Extracted records:
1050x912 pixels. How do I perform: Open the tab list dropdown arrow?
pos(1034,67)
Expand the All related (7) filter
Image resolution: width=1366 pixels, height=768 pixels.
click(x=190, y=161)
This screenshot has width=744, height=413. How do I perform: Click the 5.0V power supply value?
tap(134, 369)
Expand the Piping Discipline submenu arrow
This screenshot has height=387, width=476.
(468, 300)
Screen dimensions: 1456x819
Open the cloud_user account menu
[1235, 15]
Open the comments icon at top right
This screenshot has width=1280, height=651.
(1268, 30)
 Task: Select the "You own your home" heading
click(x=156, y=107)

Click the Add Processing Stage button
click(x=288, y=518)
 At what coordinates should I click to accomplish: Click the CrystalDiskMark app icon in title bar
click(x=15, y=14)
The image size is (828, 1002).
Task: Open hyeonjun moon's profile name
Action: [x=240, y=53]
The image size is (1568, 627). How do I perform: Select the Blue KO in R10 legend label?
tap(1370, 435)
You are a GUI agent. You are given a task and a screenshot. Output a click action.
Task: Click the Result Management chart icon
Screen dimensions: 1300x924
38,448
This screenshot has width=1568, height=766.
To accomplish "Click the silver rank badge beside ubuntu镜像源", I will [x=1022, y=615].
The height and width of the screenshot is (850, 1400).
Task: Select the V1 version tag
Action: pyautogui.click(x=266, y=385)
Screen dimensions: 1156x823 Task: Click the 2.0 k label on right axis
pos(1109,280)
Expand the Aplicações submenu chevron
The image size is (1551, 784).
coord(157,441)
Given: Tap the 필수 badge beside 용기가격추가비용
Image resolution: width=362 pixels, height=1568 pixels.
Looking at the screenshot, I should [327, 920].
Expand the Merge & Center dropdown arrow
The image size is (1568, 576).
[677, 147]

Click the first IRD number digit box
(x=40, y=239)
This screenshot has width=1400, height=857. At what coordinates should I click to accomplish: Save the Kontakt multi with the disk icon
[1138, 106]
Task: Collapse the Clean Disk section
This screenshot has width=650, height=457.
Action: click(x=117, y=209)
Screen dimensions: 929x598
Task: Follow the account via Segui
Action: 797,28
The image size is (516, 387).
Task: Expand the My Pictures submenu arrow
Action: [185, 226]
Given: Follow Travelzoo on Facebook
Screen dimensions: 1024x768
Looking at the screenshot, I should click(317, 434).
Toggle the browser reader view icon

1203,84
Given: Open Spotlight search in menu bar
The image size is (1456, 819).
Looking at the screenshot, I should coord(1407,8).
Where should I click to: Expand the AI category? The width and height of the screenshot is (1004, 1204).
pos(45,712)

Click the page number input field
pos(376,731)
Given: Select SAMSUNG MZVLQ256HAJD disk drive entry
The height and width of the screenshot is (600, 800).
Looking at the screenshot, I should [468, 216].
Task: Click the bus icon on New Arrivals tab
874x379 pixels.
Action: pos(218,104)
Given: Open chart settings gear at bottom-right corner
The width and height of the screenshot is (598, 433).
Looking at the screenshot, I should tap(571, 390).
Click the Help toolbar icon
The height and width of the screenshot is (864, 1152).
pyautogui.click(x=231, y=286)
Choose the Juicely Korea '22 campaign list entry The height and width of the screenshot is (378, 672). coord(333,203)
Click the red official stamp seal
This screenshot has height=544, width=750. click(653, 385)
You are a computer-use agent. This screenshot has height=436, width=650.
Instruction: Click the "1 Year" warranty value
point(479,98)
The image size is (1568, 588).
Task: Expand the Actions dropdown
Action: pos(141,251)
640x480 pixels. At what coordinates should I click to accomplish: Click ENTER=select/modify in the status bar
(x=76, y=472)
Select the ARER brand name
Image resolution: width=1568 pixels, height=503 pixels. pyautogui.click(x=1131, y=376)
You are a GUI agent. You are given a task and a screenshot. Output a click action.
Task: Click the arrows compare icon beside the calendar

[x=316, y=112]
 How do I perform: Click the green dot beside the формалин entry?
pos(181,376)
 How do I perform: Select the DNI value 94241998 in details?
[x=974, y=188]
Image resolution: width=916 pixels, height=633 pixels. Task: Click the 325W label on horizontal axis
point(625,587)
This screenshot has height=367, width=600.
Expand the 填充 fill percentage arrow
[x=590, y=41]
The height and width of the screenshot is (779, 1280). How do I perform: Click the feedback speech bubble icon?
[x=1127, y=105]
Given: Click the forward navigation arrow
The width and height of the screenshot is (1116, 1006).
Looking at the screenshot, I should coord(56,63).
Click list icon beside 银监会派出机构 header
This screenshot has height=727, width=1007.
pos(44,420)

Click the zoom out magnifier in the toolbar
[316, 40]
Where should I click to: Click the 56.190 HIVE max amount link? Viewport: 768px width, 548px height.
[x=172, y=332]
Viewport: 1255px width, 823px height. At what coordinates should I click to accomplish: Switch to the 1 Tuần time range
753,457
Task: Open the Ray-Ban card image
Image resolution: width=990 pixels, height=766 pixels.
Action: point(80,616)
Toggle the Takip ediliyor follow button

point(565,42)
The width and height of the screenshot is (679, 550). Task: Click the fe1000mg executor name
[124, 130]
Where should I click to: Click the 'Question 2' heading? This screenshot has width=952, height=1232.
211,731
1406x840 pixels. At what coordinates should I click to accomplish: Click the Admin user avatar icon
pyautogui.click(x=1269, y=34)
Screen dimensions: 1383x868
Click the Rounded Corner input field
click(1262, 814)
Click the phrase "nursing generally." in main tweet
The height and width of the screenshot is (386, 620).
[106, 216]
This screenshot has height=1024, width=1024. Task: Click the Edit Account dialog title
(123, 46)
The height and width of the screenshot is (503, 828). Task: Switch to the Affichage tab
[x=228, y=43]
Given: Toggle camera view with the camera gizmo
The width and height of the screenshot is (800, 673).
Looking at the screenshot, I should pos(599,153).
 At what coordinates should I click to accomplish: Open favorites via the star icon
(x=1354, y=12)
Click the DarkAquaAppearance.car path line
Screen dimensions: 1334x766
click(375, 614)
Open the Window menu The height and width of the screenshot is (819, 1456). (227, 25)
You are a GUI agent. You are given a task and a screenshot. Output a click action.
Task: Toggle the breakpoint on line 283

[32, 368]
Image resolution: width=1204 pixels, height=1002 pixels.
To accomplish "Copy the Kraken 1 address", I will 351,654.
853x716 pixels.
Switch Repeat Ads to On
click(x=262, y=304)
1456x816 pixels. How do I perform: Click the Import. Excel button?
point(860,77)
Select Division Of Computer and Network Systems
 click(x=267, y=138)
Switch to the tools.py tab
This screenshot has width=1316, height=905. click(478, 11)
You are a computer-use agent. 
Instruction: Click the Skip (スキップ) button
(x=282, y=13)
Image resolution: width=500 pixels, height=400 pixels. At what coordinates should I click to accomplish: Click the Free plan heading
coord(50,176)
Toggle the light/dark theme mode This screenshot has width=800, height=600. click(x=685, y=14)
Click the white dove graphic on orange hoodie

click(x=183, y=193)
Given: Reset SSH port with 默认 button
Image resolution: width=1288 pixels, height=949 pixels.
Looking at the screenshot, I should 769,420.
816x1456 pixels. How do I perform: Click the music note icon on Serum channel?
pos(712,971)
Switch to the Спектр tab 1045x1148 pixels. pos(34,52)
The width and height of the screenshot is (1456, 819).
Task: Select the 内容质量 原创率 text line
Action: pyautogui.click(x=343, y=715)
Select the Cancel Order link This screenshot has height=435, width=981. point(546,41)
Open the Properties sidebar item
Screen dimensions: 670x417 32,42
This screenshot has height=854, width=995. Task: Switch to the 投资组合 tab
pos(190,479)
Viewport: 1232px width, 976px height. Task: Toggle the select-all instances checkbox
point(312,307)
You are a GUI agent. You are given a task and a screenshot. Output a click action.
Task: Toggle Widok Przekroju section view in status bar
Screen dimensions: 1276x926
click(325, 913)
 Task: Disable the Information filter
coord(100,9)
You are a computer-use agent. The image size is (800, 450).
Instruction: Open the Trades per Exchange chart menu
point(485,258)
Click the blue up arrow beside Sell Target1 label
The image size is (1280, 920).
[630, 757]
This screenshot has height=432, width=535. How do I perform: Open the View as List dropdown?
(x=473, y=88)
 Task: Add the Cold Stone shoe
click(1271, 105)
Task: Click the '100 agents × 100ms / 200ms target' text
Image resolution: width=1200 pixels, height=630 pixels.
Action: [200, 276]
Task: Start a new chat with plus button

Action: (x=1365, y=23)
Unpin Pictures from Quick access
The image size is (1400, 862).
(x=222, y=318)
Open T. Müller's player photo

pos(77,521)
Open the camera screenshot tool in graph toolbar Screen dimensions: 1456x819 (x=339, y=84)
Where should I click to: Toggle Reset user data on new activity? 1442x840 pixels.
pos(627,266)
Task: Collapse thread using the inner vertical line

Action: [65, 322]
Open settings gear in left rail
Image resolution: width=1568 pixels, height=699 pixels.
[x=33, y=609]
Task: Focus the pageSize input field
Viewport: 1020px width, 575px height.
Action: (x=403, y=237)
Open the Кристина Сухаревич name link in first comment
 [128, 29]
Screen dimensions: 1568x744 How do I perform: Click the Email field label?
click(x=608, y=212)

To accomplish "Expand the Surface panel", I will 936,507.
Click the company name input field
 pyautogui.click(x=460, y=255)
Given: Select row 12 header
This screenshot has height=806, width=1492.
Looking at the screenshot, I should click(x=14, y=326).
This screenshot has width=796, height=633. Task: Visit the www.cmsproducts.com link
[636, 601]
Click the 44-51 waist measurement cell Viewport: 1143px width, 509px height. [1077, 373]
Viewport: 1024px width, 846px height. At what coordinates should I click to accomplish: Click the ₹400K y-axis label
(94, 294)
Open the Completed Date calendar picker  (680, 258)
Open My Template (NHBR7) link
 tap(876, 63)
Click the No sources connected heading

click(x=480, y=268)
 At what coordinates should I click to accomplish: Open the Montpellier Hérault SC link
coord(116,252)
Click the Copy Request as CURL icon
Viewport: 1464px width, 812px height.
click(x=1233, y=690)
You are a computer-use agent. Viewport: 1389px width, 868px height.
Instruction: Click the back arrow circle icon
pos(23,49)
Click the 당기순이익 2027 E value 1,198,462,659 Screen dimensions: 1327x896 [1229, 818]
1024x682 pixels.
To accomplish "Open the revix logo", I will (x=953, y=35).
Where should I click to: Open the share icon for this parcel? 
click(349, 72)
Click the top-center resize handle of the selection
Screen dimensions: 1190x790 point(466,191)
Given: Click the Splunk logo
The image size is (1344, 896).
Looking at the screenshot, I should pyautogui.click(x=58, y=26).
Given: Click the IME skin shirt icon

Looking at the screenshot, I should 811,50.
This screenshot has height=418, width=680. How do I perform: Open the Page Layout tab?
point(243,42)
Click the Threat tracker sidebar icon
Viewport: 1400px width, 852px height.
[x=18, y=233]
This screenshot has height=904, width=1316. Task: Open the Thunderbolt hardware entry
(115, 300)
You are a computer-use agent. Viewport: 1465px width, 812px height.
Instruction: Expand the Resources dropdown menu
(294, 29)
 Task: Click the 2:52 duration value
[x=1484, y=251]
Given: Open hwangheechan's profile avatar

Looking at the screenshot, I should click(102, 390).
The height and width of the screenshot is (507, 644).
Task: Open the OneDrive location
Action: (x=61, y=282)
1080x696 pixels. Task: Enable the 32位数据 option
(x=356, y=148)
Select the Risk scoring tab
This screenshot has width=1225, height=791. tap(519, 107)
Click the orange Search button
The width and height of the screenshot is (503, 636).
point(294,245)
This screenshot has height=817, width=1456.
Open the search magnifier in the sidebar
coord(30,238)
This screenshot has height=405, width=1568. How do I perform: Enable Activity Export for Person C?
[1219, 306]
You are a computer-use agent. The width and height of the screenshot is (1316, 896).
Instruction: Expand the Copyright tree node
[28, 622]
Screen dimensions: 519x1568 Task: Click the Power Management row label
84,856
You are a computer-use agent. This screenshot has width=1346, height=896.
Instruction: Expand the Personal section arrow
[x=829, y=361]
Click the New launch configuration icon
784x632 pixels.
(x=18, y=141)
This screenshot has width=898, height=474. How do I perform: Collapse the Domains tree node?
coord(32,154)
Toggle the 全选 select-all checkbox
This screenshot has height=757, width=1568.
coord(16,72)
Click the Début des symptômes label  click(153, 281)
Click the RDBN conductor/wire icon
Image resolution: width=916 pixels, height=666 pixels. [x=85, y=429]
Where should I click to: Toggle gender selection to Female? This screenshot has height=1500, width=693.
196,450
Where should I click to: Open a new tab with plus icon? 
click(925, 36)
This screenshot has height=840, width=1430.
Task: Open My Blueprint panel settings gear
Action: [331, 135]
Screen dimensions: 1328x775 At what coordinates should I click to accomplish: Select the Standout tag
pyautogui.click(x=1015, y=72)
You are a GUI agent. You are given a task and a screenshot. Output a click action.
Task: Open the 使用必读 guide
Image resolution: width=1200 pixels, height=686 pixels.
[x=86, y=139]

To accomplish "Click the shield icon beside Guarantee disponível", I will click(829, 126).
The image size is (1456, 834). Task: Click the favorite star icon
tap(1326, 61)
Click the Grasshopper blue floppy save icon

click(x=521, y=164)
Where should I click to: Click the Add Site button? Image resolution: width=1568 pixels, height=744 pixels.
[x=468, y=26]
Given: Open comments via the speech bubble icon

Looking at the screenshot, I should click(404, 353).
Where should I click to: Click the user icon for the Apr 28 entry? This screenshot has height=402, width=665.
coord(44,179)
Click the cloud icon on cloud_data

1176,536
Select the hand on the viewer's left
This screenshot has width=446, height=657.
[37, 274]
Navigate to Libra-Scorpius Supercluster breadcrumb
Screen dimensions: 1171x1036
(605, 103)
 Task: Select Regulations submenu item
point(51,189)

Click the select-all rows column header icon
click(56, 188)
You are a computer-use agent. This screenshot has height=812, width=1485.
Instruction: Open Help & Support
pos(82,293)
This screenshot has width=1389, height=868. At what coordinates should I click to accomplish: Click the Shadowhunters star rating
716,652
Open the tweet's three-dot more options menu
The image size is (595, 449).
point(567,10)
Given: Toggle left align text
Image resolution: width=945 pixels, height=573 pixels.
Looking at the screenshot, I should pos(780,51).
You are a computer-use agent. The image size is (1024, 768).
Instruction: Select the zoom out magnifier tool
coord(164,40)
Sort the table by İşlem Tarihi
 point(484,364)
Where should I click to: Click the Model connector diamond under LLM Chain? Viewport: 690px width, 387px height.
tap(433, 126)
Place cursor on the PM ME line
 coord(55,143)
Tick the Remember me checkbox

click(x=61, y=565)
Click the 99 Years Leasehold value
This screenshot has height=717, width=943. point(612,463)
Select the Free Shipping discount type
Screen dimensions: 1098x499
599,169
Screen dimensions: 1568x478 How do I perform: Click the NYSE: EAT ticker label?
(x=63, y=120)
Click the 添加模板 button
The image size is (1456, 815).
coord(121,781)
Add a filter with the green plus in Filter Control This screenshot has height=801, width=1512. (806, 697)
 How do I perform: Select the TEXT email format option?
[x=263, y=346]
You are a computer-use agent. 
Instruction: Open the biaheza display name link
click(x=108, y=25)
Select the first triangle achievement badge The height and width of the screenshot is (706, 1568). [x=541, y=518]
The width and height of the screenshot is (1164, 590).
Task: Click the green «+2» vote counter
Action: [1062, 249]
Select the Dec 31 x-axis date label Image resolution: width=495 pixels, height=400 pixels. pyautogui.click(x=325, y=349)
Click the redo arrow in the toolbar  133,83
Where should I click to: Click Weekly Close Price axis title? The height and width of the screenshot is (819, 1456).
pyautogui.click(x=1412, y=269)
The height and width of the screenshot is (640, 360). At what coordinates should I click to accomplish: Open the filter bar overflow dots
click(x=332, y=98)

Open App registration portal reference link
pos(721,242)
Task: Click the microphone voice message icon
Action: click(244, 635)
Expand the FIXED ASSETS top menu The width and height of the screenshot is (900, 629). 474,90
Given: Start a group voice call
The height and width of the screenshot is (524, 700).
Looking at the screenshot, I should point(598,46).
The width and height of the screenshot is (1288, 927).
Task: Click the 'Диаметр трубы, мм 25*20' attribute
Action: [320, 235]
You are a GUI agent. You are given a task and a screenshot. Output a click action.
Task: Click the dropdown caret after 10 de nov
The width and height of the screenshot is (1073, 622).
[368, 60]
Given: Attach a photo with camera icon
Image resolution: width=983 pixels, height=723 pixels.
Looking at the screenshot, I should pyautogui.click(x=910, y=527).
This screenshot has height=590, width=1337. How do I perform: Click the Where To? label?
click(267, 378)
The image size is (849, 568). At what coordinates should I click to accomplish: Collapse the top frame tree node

• Written exercise: Reproduce the lines of the records above, verbatim, from the line holding "Switch to the Спектр" through the line holding "click(1271, 105)", both included.

• The reply:
Switch to the Спектр tab 1045x1148 pixels. pos(34,52)
The width and height of the screenshot is (1456, 819).
Task: Select the 内容质量 原创率 text line
Action: pyautogui.click(x=343, y=715)
Select the Cancel Order link This screenshot has height=435, width=981. point(546,41)
Open the Properties sidebar item
Screen dimensions: 670x417 32,42
This screenshot has height=854, width=995. Task: Switch to the 投资组合 tab
pos(190,479)
Viewport: 1232px width, 976px height. Task: Toggle the select-all instances checkbox
point(312,307)
You are a GUI agent. You are given a task and a screenshot. Output a click action.
Task: Toggle Widok Przekroju section view in status bar
Screen dimensions: 1276x926
click(325, 913)
 Task: Disable the Information filter
coord(100,9)
You are a computer-use agent. The image size is (800, 450).
Instruction: Open the Trades per Exchange chart menu
point(485,258)
Click the blue up arrow beside Sell Target1 label
The image size is (1280, 920).
[630, 757]
This screenshot has height=432, width=535. How do I perform: Open the View as List dropdown?
(x=473, y=88)
 Task: Add the Cold Stone shoe
click(1271, 105)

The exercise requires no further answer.